Single-blind RCT (n=66) of Yang-style tai chi (60 min twice weekly for 12 weeks) versus wellness education plus stretching in fibromyalgia: tai chi produced a large between-group improvement in Fibromyalgia Impact Questionnaire score at 12 weeks that remained directionally similar at 24 weeks, with parallel SF-36 physical and mental component gains.
Design
- RCT: 66 adults with fibromyalgia (ACR 1990 criteria); 33 classic Yang-style tai chi vs 33 wellness education + stretching (control)
- Dose: 60 min/session, 2×/week, 12 weeks; reassessed at 24 weeks
- Primary endpoint: change in Fibromyalgia Impact Questionnaire (FIQ) total score (0–100)
Headline outcomes (12 weeks)
- FIQ: tai chi 62.9±15.5 → 35.1±18.8 vs control 68.0±11.0 → 58.6±17.6; between-group difference in change from baseline −18.4 points (P < 0.001)
- SF-36 physical-component: +7.1 points between-group difference (P = 0.001)
- SF-36 mental-component: +6.1 points (P = 0.03)
- 24 weeks: FIQ between-group difference in change −18.3 points (P < 0.001)
Evidence hygiene
- Single-blind design; control included stretching, not pure wait-list—interpret effect size in that active-context frame.
- n = 66—precise for internal validity, limited for subgroup personalization.
Publication
Wang C, Schmid CH, Rones R, et al.

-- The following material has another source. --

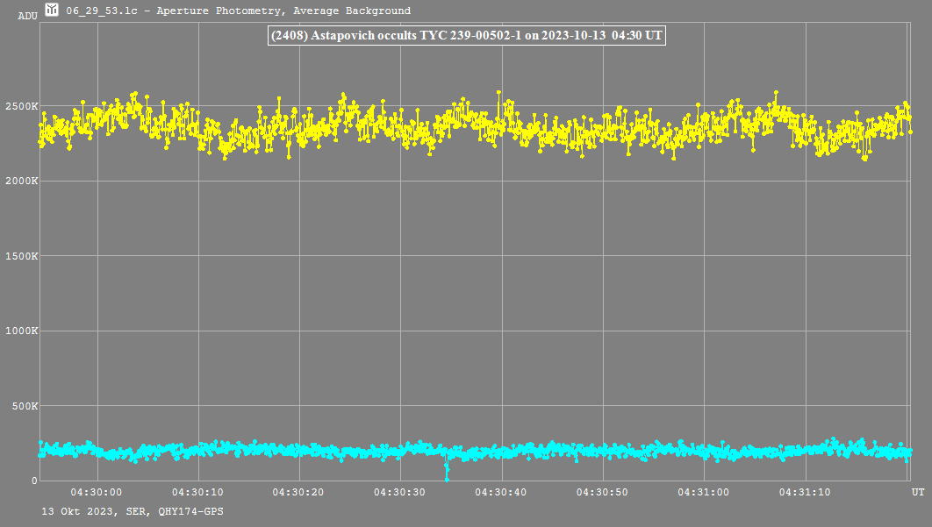Select the 04:30:40 time axis label
932x527 pixels.
pyautogui.click(x=500, y=493)
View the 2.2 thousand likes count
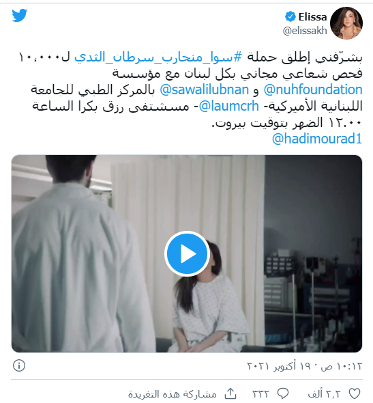Image resolution: width=373 pixels, height=403 pixels. pos(325,393)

N Engl J Med. 2010 Aug 19;363(8):743–754. PMID 20818876.
Outcomes
- FIQ between-group difference in change from baseline at 12 weeks: −18.4 points (P<0.001); tai chi mean FIQ 62.9±15.5 to 35.1±18.8 vs control 68.0±11.0 to 58.6±17.6.
- SF-36 physical-component between-group difference +7.1 points (P=0.001); mental-component +6.1 points (P=0.03) at 12 weeks per NEJM abstract.
- FIQ between-group difference in change at 24 weeks: −18.3 points (P<0.001), indicating durability of signal in trial follow-up.